Enrico Caruso
Emily Costain
Carlos de la Barrera

As we considered the charette topic, ‘the Kitchen meets the Workspace’, we focused on how individuals interact with and enjoy kitchens in different ways. Some prefer the solitude of cooking alone while others like sharing the space, seeing the kitchen as a social arena, dividing various cookery activities, such as making sauces or chopping vegetables, between them. We also recognised that, due to technological developments and busy urban lives, many people no longer cook.

Co-working spaces have sprung up as attractive hubs that are enjoyed by entrepreneurs and independent workers alike, especially among younger generations, who value collaboration. Different companies share the same workspaces, with software developers, architects, artists, photographers and engineers working metres away from bakers and writers. Working spaces have expanded beyond the traditional office, and now incorporate lounges, gardens, maker labs, 3D print workshops and kitchens. Business is even conducted over ping-pong.

Given this context of the changing workplace, we questioned what kind of kitchen workspace would engage this ‘new’ professional? How can we design a kitchen for everyone? What can be done with current kitchen infrastructure? At HOK, we tend to always fully explore the context of a design challenge to help formulate the right questions, and sometimes this produces surprising results.


This led us to design Zip-Over!, a mobile app that creates a unique co-kitchen experience, to engage people with their communities. Users may search via an Airbnb-style database to identify nearby kitchens, according to preferences such as food, the chef or type of guests.

Let’s use Joe’s story as an example: a graphic designer who attends a co-kitchen event with three writers and a book editor. The editor books the event through the Zip Over! app, reserving the kitchen in a Peruvian restaurant that provides the chef, but where all participants help with food preparation and learn to cook new recipes. The editor sent invitations to Joe and the writers via the app. Before attending, Joe used the app to advise other guests about his food allergies.

The result: the editor found a unique platform to discuss his new interactive book while Joe and the writers expanded their networks and shared new opportunities. Zip-Over! essentially created an environment where work meets play.
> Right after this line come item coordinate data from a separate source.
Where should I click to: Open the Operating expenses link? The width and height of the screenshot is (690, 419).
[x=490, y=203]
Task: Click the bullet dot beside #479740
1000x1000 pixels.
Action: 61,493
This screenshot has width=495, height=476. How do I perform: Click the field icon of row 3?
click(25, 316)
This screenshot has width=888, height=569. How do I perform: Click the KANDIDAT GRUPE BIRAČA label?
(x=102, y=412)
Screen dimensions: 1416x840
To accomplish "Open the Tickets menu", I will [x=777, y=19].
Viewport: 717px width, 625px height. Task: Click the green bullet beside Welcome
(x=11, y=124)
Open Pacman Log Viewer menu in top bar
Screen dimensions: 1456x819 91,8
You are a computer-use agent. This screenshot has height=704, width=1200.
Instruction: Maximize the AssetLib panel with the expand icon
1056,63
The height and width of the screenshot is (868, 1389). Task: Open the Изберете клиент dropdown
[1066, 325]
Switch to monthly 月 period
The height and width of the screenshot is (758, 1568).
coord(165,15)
Or consider Dan, a company managing director. He books a kitchen in an exclusive neighbourhood that enjoys unparalleled sea views, and invites colleagues from his firm over to dinner, along with a real estate developer whom he would like to invest in a project. Dan is not skilled in the kitchen, so he uses Zip-Over! to hire a well-known French chef, whose culinary prowess breaks the ice and creates rapport among the dinner guests, allowing Dan and the developer to bond.